A Course in Miracles Lesson 51

The first time I encountered the review sessions of A Course in Miracles, I wasn’t happy. I wanted what the Course offered and believed that straight-A students – and nothing but the top of the class was going to work for me – did all the lessons really well and really fast. It was hard enough doing only one a day. Suddenly I had to go backwards?

But the review periods are not going backwards. They are moving forward by strengthening our resolve and deepening our understanding of the lessons and the core ideas of A Course in Miracles. We forget sometimes that it’s a self-study course. Review is a critical part of learning, a way of solidifying past knowledge and ensuring its integration into future lessons.
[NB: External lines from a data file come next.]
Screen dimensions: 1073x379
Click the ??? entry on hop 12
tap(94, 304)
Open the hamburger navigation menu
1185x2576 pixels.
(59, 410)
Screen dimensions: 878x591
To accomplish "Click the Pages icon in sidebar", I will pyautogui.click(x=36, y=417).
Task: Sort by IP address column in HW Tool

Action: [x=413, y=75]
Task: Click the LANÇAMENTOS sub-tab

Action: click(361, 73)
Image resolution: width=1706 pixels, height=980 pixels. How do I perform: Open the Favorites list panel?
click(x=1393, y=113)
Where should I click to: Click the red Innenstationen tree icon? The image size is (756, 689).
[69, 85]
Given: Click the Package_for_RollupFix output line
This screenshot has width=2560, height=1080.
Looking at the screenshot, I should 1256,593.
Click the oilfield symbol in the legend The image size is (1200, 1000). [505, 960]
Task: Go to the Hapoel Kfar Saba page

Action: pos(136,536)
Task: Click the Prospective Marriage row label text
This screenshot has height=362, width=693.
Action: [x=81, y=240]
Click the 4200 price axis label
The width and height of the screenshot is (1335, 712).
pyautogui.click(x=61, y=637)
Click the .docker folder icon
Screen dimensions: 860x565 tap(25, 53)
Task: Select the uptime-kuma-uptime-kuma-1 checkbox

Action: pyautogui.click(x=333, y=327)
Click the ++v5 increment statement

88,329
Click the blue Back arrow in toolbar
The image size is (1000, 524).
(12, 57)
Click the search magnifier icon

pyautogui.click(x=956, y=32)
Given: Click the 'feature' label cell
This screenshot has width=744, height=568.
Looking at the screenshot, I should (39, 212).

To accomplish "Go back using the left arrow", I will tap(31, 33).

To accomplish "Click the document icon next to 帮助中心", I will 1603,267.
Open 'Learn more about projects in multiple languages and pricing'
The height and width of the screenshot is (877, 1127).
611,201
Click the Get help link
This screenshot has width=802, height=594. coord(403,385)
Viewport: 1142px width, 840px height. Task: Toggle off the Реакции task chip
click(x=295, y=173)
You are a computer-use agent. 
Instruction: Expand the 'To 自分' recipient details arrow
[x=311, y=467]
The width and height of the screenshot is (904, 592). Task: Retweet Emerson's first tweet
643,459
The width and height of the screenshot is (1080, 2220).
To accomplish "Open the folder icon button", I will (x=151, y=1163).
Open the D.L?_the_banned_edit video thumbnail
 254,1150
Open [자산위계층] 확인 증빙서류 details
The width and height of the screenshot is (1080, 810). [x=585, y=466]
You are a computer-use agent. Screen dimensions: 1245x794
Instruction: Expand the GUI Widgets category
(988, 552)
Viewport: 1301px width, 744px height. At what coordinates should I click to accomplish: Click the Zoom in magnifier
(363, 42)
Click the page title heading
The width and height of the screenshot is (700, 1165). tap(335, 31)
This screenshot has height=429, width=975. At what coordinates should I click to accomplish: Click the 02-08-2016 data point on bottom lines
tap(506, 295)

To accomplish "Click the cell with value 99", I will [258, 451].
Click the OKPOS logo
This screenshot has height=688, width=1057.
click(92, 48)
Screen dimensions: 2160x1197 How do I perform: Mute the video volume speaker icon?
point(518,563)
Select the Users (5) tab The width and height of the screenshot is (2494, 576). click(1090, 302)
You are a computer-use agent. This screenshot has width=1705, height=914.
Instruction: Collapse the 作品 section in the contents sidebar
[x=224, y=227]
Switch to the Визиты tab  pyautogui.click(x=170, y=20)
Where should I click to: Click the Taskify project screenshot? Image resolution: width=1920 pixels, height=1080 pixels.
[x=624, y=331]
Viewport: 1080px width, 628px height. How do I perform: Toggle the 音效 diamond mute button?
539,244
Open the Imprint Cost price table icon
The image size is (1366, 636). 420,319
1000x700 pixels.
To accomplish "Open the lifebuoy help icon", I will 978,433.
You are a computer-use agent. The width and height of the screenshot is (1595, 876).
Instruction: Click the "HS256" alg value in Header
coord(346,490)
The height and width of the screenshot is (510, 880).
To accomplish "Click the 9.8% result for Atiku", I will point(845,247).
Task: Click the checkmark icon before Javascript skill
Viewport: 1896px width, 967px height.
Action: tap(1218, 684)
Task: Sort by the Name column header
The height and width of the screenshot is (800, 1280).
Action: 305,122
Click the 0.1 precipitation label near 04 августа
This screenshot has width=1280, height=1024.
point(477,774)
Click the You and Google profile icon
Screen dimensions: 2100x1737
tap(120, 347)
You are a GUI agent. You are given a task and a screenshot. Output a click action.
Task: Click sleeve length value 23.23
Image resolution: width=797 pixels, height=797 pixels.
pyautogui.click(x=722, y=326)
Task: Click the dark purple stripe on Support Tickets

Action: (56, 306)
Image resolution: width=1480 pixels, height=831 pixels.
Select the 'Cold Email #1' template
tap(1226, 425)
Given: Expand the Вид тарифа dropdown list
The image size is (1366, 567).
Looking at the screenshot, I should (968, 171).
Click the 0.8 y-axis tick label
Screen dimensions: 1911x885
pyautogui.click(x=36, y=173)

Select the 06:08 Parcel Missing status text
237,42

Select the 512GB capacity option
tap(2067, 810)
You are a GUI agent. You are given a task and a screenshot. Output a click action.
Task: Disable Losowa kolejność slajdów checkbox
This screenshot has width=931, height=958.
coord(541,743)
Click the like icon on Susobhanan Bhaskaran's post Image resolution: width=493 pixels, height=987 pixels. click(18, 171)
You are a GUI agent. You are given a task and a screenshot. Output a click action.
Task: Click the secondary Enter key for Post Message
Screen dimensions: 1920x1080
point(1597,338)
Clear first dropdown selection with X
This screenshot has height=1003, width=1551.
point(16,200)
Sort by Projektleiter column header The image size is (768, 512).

What I find now in practicing review lessons is that the ideas of each individual lesson seem to make a little more sense than they did at the first go ’round. Also, the relationship from one lesson to the next becomes clear. The thread that links them is what makes the curriculum. Indeed, the more I approach the course as an actual student – a humble one, by the way, not the show-off who wants to be the ACIM rock star – the more the course seems to inform me, opening up lines of communication heretofore blocked, and enabling a greater sense of peace and direction.

So in this lesson, we are tracking the ideas contained in the first five – each of which has to do with the way we see and the way judgment interferes with our seeing. They also reflect a gentle turn inward. We start by looking out – at this chair, that street, et cetera – and we end by realizing, or accepting, that internal upset is a result of frantically trying to justify and defend our thoughts. It’s as if in five short lessons we’ve moved from the world to the world’s cause and been given – in broad strokes, to be sure – the means to undo that world.

Lesson five is a personal favorite of mine. I turn to it often in my daily practice. I appreciate its emphasis on there being no such thing as small or large upsets – they are all equally damaging to my peace. And I cannot keep any one of them if I want to remember and actualize my Truth as a Thought in the Mind of God. It is a lesson that urges me always to look past form to content. In this sense, it has a powerful capacity to undo my ideas and thoughts and judgments.

In the review – and this is a good example of how the review deepens our understanding – we are reminded that this is really a lesson in projection. In order to justify the egoic madness, we need a world that’s mad – and so we assign meaning accordingly, judging all things to ensure the chaos of the ego continues. We “misuse” everything in this vain but brutal assault. When we can see this – even a little – we can begin to recognize the need to let it go. Until we do, it cannot be replaced.

Your experience of the lessons – and the review periods – will of course be different. The course has a way of delivering what we need. All I really want to do is encourage you to take them seriously, and see that while they are indeed reviews, they are also steps forward. They are opportunities to both deepen and undo.